A judge of the Saskatchewan Court of Queen’s Bench has ruled that the right to strike is constitutionally protected by section 2(d) of the Canadian Charter of Rights and Freedoms, which guarantees freedom of association.
Saskatchewan’s Public Service Essential Services Act (PSESA) prohibits public sector workers that perform essential services from striking. The legislation also requires that, at least 90 days before the expiry of a collective agreement, the parties must negotiate an essential services agreement that determines which services are deemed essential, and which employees must remain on the job during a strike or lockout. Where the parties cannot agree, the employer determines which employees are to be designated essential.
The PSESA allows unions to appeal to the Saskatchewan Labour Relations Board in respect of the number of employees designated by the employer as essential. However, the Board’s abilities are limited, and the Board has no authority to review the reasonableness of an employer’s designation of specific employees.

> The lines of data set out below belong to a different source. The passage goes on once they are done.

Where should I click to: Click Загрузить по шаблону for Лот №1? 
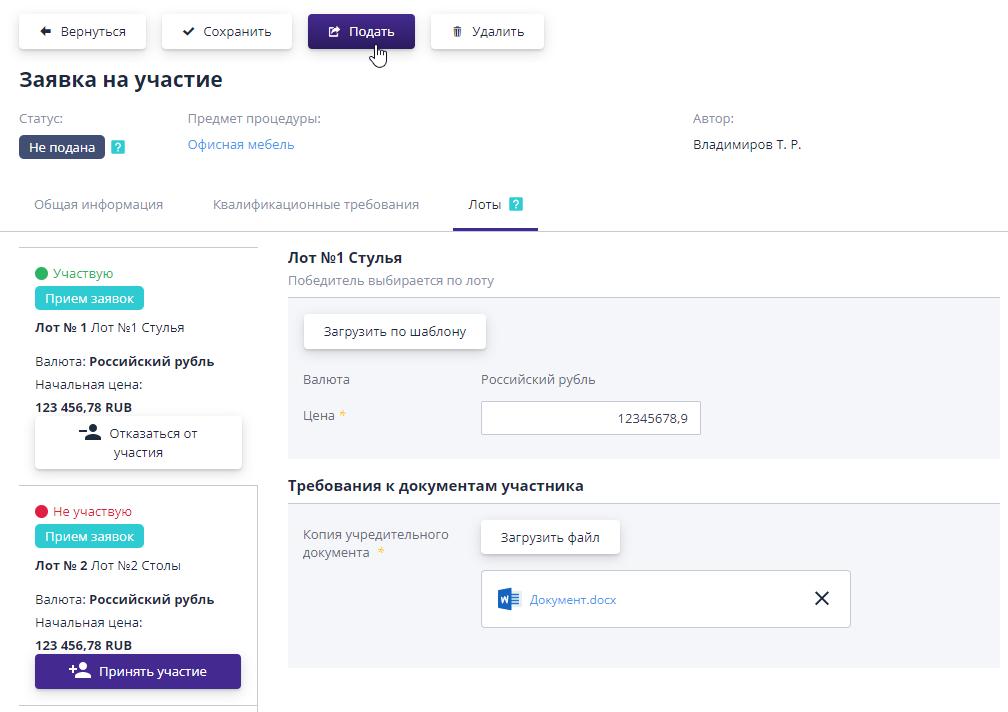[394, 331]
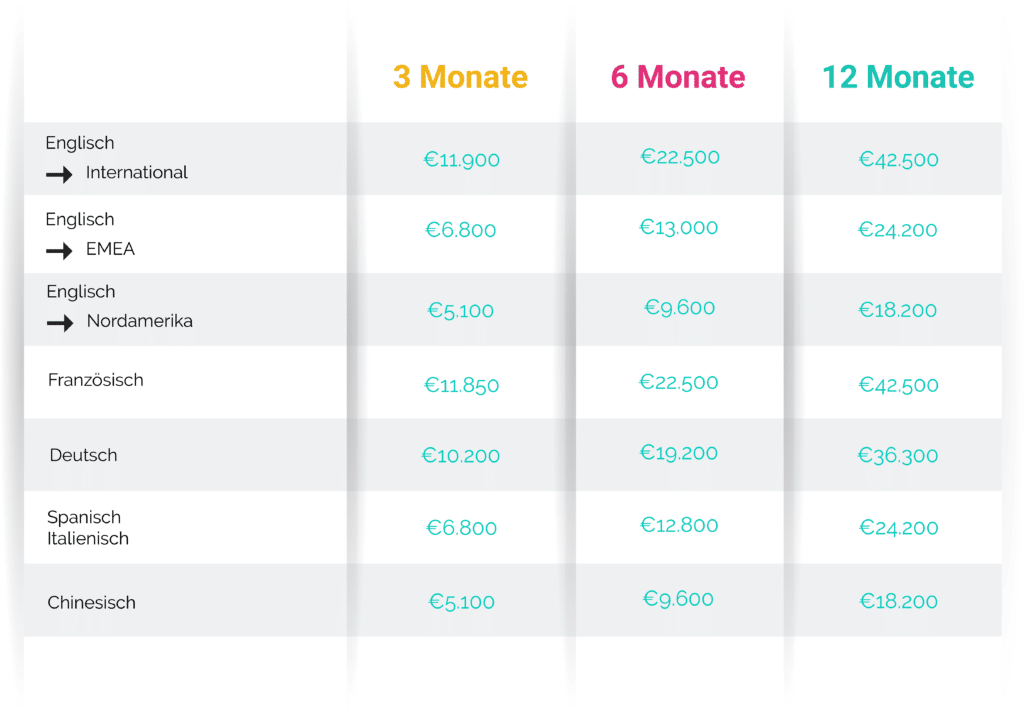Click the €12.800 Spanisch Italienisch price

pos(679,525)
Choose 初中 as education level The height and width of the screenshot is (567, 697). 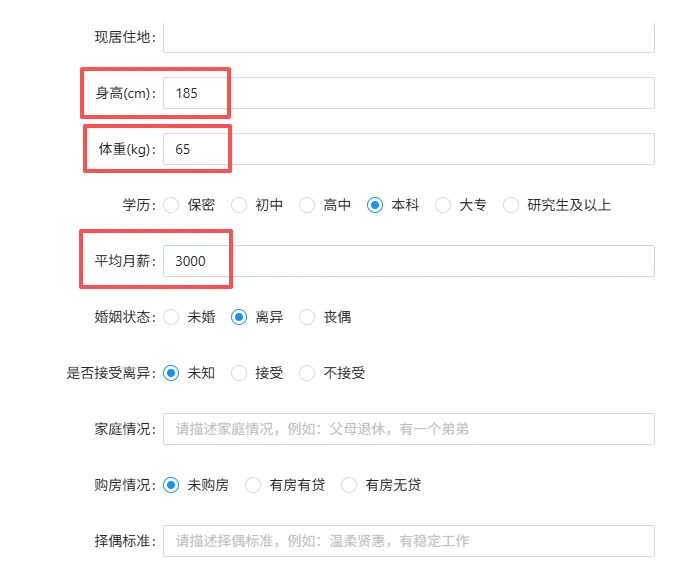click(x=239, y=205)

In Saskatchewan v. Saskatchewan Federal of Labour, the Union applied for a declaration that the PSESA was invalid and unconstitutional. Before the Court, the Union argued that the right to strike must be protected by section 2(d) of the Charter; otherwise, the right to bargain collectively, which was recognized by the Supreme Court of Canada in both the B.C. Health Services and Fraser decisions, would be meaningless. The Province responded by arguing that the Supreme Court has never explicitly recognized a constitutional right to strike, and that section 2(d) does not protect all aspects of activity related to collective bargaining.
The Court ultimately found that the right to strike is a constitutionally-protected freedom under section 2(d). The Court stated that the previously recognized right to collective bargaining can only operate effectively where there is a threat of economic sanction. Since the PSESA interferes with the right to engage in strike activities, it was found to be unconstitutional.
The Court explained that the PSESA’s interference with the right to strike was not justified under section 1 of the Charter, primarily because an overly restrictive approach to the “essential service” designation had been taken, and went further than was necessary in limiting the right to strike. Further, unlike other essential services legislation in Canada, the PSESA contains no dispute resolution processes.
The Court suspended the declaration of invalidity for 12 months, in order to allow the government to bring the legislation into compliance.
The Province has already filed a Notice of Appeal in this matter, requesting that the Court of Appeal overturn the decision of the Queen’s Bench. Given that the decision in this case appears to contradict the Supreme Court’s ruling in Fraser that the Charter does not protect particular models of collective bargaining, the stage has been set for an eventual pronouncement by the Supreme Court on this issue.